Clan Analogue is an Australian record label which started in 1992 as a collective by a number of individuals interested and active in electronic music and with a shared passion for analogue synthesisers and digital culture.

History 

Producer, broadcaster, DJ and artist, Brendan Palmer, was the label manager from 1992 to 1995. He helped establish the collective, originally in Sydney, including the Clan Analogue record label and organising performance events. During this period the label released vinyl extended plays, a compilation CD (Cog) and cassette tapes. Naomi Mapstone of The Canberra Times reviewed the fourth EP, which "features live, acts from Canberra and Sydney, playing rave, industrial, garage and hardcore."

Clan Analogue signed a distribution agreement with Mushroom Records' Mushroom Distribution Services by 1994. In its early years the record label published a newsletter, Kronic Oscillator, and hosted stages at two consecutive Big Day Out festivals. They established a regular club night, "Electronic", at the Bentley Bar in Sydney.

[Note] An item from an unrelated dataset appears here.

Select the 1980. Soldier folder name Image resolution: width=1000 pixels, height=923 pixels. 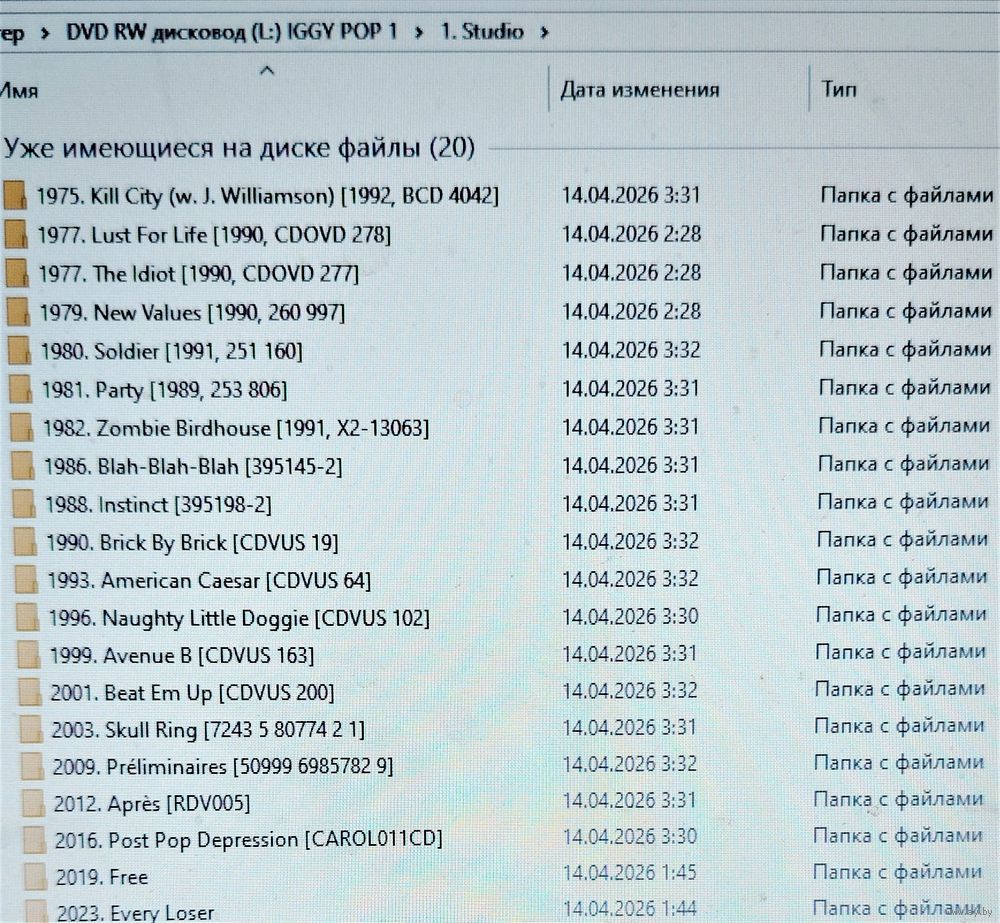click(x=171, y=351)
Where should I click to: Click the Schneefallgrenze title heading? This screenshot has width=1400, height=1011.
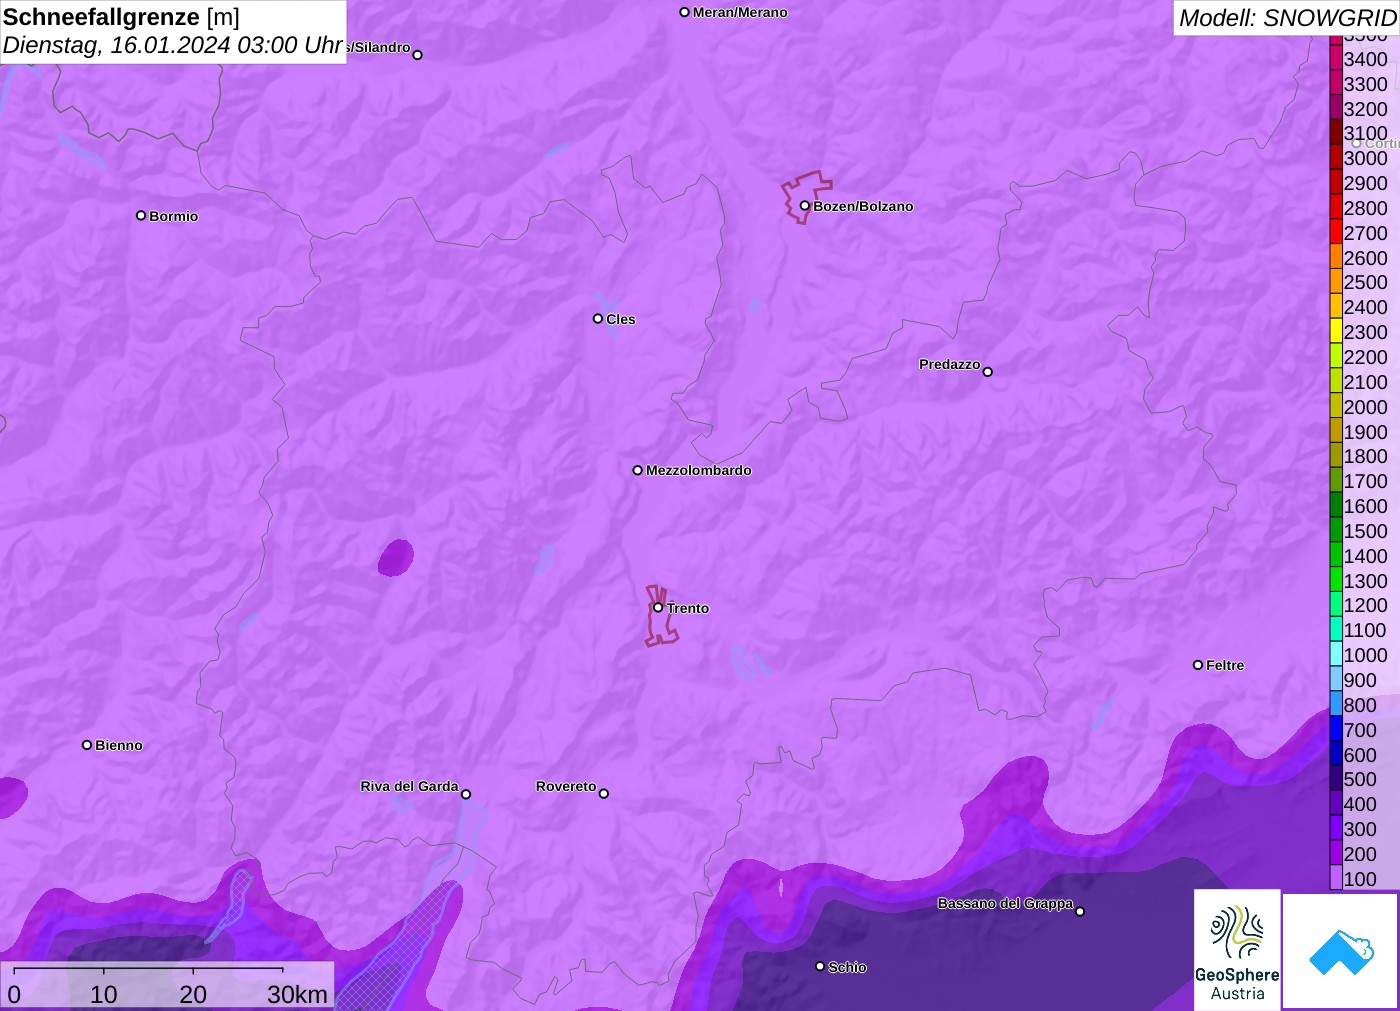pyautogui.click(x=101, y=17)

In the early years of Clan Analogue membership attracted individuals who were interested and active in electronic sound in Australia, including Palmer, Tobias Kazumichi Grime, Antony Bannister, Sharif Hansa, Garry Bradbury (Severed Heads, Size), George Soropos, Scot Art, Chris Bell, Bo Daley (Dark Network), Rosie X (Geekgirl), Nick Wilson, Jasper Russell, Seb Chan, Luke Dearnley (Sub Bass Snarl), Andy Fitzgerald, Ali Omar (Atone), Adrian Black, Lisa Bode, James McParlane, Jamie Stevens, Benj Askins (Infusion), Kate Crawford, Nicole Skeltys (), Gordon Finlayson, Ian Andrews (Disco Stu), Mark Ireland (Carrier), Cindi Drennan, Justin Maynard (Tesseract), Grant Muir (VJ Morph), Roslyn McGinty (Bass Bitch), Elle Stearn (Lush Puppy), Marty Wells (Batfreak), Murray Creagh.

The collective's appeal was largely fueled by the sore lack of live venues in Australia for electronic music and a lack of options for releasing recorded material. On 25 March 1994 a live performance at the Goethe Institut, Sydney, was recorded for a video album, Clan Analogue Live (1994), with Palmer as producer.

Following Brendan's departure from the collective in 1995 to start Zonar Records, journalist, DJ and lawyer Gordon Finlayson took over as label manager of the Clan Analogue record label and the collective established a decentralised system of operations with individuals such as Scot Art, Antony Bannister, lLisa Bode, Nick Wilson, Toby Grime, Mark Ireland, Chris Bell, Bo Daley, Rick Bull (Deep Child) and Charlotte Whittingham all taking roles in managing the ongoing operations of the collective. During this period the label's output including numerous thematic compilation CDs such as Cognition, Jaunt, 20 Disco Greats, Aphelion, Solid Gold and Pre-Sense as well as solo releases from artists such as Deep Child, The Telemetry Orchestra, Nerve Agent, The 5000 Fingers of Dr T, Disco Stu, Atone and Dark Network.

In 2001 Melbourne based Nick Wilson took over the management of the Clan Analogue record label and remains the label manager until the present date. During that period Clan Analogue has continued to maintain an extensive release schedule of CDs, LPs and digital downloads with notable solo artist releases from Bleepin' J. Squawkins, Valley Forge, Winduptoys, Lunar Module and Dsico and critically acclaimed compilations such as 'Headspace: A Tribute to Severed Heads' and 'Re Cognition: The Clan Analogue Legacy Collection' released on the 20th anniversary of the formation of the collective.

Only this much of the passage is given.